Antioxidants and Nutrients

Used by your body to neutralize destructive molecules called free radicals that come from the inhalation of smoke and pollution and exposure to pesticides and radiation, antioxidants are found in great abundance in the pomegranate. Antioxidants have also been shown to improve blood flow and prevent arteriosclerosis, the hardening of arteries. Though antioxidants can also be found in sources like green tea and wine, few foods match the pomegranate in antioxidant richness.

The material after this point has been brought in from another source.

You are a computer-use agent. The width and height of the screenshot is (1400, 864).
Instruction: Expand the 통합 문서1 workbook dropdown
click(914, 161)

Pomegranates also contain high levels of folic acid, vitamin C, fiber and potassium, all nutrients that are essential to maintaining proper health. Recent studies have shown that the pomegranate can help lower your chances of developing cardiovascular disease by reducing your levels of LDL, a kind of bad cholesterol. Though more research is needed, there is also evidence that the pomegranate helps to prevent breast and prostate cancers.


The Earth may not be flat, or the center of the universe, but it seems our ancient ancestors really hit a bull’s-eye with the pomegranate. Be careful when preparing it, as its delicious red juice is capable of irreparably staining just about anything, but try adding a little pomegranate to your diet to get some great health benefits the old fashioned way.